/4D-diaXLMS

Primary LanguagePythonApache License 2.0Apache-2.0

4D-diaXLMS

Introduction

4D-diaXLMS is a workflow which could allow the diaPASEF analysis on proteome-wide cross-linking study.

Please report any problems directly to the github issue tracker. Also, you can send feedback to moran_chen123@foxmail.com.

Publications

Y. Hao,# M. Chen,# X. Huang, H. Xu, P. Wu, S. Chen,* 4D-diaXLMS: Proteome-wide Four-Dimensional Data-Independent Acquisition Workflow for Cross-linking Mass Spectrometry. Anal.

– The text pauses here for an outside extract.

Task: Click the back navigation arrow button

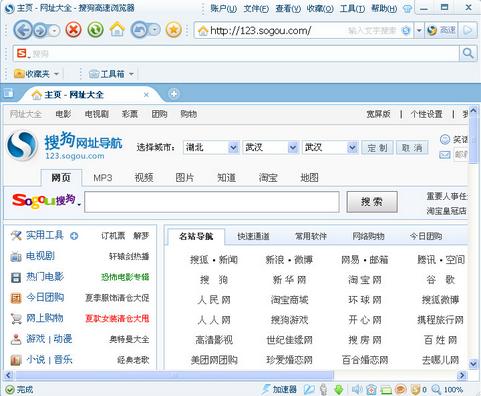Action: point(23,30)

Chem. 2023, 95(37), 14077-14085. https://pubs.acs.org/doi/full/10.1021/acs.analchem.3c02824

Guide to use 4D-diaXLMS

1. Analysis ddaPASEF data by pLink2 software

The DIA analysis in 4D-diaXLMS is library-based search, so you need to establish a experimental spectrum library on ddaPASEF mode.

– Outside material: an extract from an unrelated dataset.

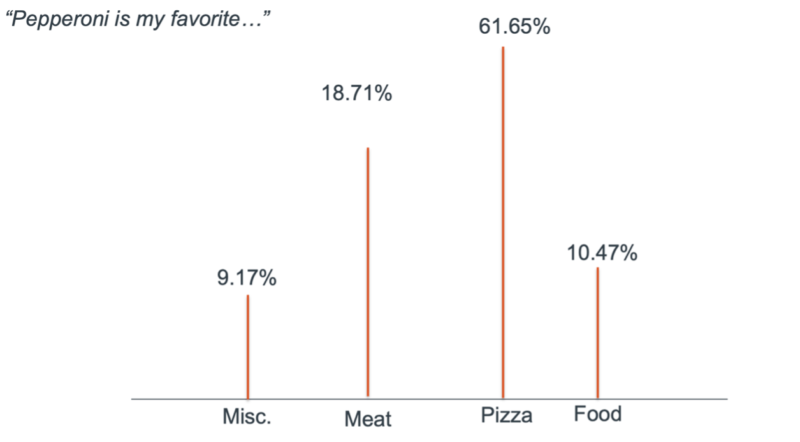Image resolution: width=800 pixels, height=442 pixels.
Task: Click the 18.71% value label
Action: point(356,95)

a. Convert ddaPASEF data to mgf file

The .d file of ddaPASEF data should be convert to mgf file using Bruker Compass DataAnalysis software (version 5.3.236.352) with 'Shotgun PASEF ProteinAnalysis.m' method.

b. Process the mgf file with 'process_mgf_file.py'

Example:

python process_mgf_file.py --filedir './data/example.mgf'  --filename 'example'

It will generate a 'example_plink.mgf' which could be processed by pLink2 software.

c. Analyze the mgf file with pLink2.

The 'example_plink.mgf' files were imported to pLink2(2.3.11) for database search.

d. Process the cross-linked results of pLink2 with 'process_plink_results.py'

Example:

python process_plink_results.py --inputdir './data/example.csv' --outputdir './data/example'

It will generate a 'example_crosslink_filter.csv' file.

2. Generate 4D crosslinking library

Here you could generate a 4D crosslinking library based on the 'example_plink.mgf' and 'example_crosslink_filter.csv' by running 'generate_4D_library.py' Example:

python generate_4D_library.py --resultsdir './data/example_crosslink_filter.csv' --mgfdir './data/example_plink.mgf' --crosslinker 'DSS'

It will generate two library files 'example_crosslink_filter_DIANN_lib.csv' and 'example_crosslink_filter_normal_lib.csv', the 'example_crosslink_filter_DIANN_lib.csv' file could be directly used by DIA-NN software.

3. Merge multiple libraries

If you have several fractions, there may be some overlap identification between multiple fractions, so it is necessary to remove the overlap. You can merge these 'normal_lib.csv' into one csv file, and then run the 'filter_library.py' Example:

python filter_library.py --filedir './data/merge.csv' 

It will generate two library files 'merge_filter_DIANN_lib.csv' and 'merge_filter_normal_lib.csv', the 'merge_filter_DIANN_lib.csv' file could be directly used by DIA-NN software.

4. Analysis diaPASEF data by DIA-NN software with 4D cross-linking library

DIA-NN (version 1.8.1) was used to process raw (.d) file using the 4D cross-linking spectral library. FASTA file was not selected. Other parameters was set as follows: ms1 accuracy, 15 ppm; ms2 accuracy, 15 ppm; precursor FDR, 1%; neural network class, single-pass model; quantification strategy, robust LC; cross-run normalisation, RT-dependent.

License

4D-diaXLMS is distributed under an Apache License. See the LICENSE file for details.